Well, if we can't distinguish between the PCB traces case and the
RTL8366RB pin strapping case, I think it would be best to keep the
strategic ambiguity in the device tree alone.

> > In any case, I wouldn't rush a change to arch/arm/boot/dts/gemini/gemini-dlink-dir-685.dts,
> > and I'm not seeing any dependency between that and your phylink_get_caps
> > conversion for the rtl8366rb.
> 
> If the DSA side is changed from "rgmii" to "rgmii-id" then only doing:
> 
>                 __set_bit(PHY_INTERFACE_MODE_RGMII, interfaces);
> 
> means that when phylink_create() is called with
> PHY_INTERFACE_MODE_RGMII_ID due to Linus' change, the phylink_validate()
> in phylink_parse_fixedlink() will continue to fail (as it is today) and
> if that bug ever gets fixed, then rtl8366rb.c will break.
> 
> This negates the whole point of adding phylink_get_caps() for realtek.

Speech can be so imprecise :)

I can see how "I'm not seeing any dependency" can be interpreted as
you've done, i.e. "there is no dependency in either direction between
the 2 patches", but that isn't what I wanted to transmit.

I just wanted to say that you don't need Linus' patch to make progress
with the conversion, that's all.

But of course Linus' device tree patch would only work if your
kernel-side patch puts all 4 RGMII modes in supported_interfaces. But
maybe that should be done anyway, with or without Linus' device tree
patch.

> > > The second patch is my patch adding a phylink_get_caps method for
> > > Realtek drivers - should that allow all "rgmii" interface types,
> > > or do we want to just allow "rgmii" to encourage the use of the
> > > [tr]x-internal-delay-ps properties?
> > 
> > Same opinion as above.
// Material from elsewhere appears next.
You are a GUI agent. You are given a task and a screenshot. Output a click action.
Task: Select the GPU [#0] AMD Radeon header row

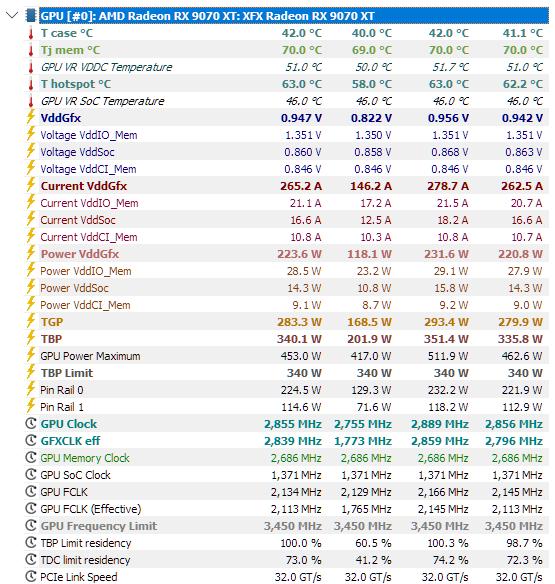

As long as it's understood that the RTL8366RB
> > MAC, like any other MAC, shouldn't be acting upon the phy-mode when
> > adding delays, let's just accept all 4 variants, with future support to
> > be added for [rt]x-internal-delay-ps if there turn out to be
> > configurable MAC-side delays present.
> 
> Yes, I think you're right, because we could have the situation where
> the CPU side is adding the delays, and the DSA side is not, which
> should be described in DT as:
> 
> 	phy-mode = "rgmii-id";
> 
> on the DSA side, and e.g.:
> 
> 	phy-mode = "rgmii";
> 	rx-internal-delay-ps = <2000>;
> 	tx-internal-delay-ps = <2000>;
> 
> on the CPU side. Yes?

Yes, this is the situation I was thinking of, where the DSA CPU port
would have "rgmii-id" to denote that the remote side has added the
delays.

At least, that would be the intuitive way for me to describe things
according to our definitions from the documentation.

(open question: if those remote delays are added through pinctrl-gmii
rather than through the MAC OF node, would that count towards DSA's
phy-mode, to make it rgmii-id, or not?)

Though I agree that I can't see the exact phy-mode breaking anything
with a fixed link, given this interpretation, even if it's "wrong".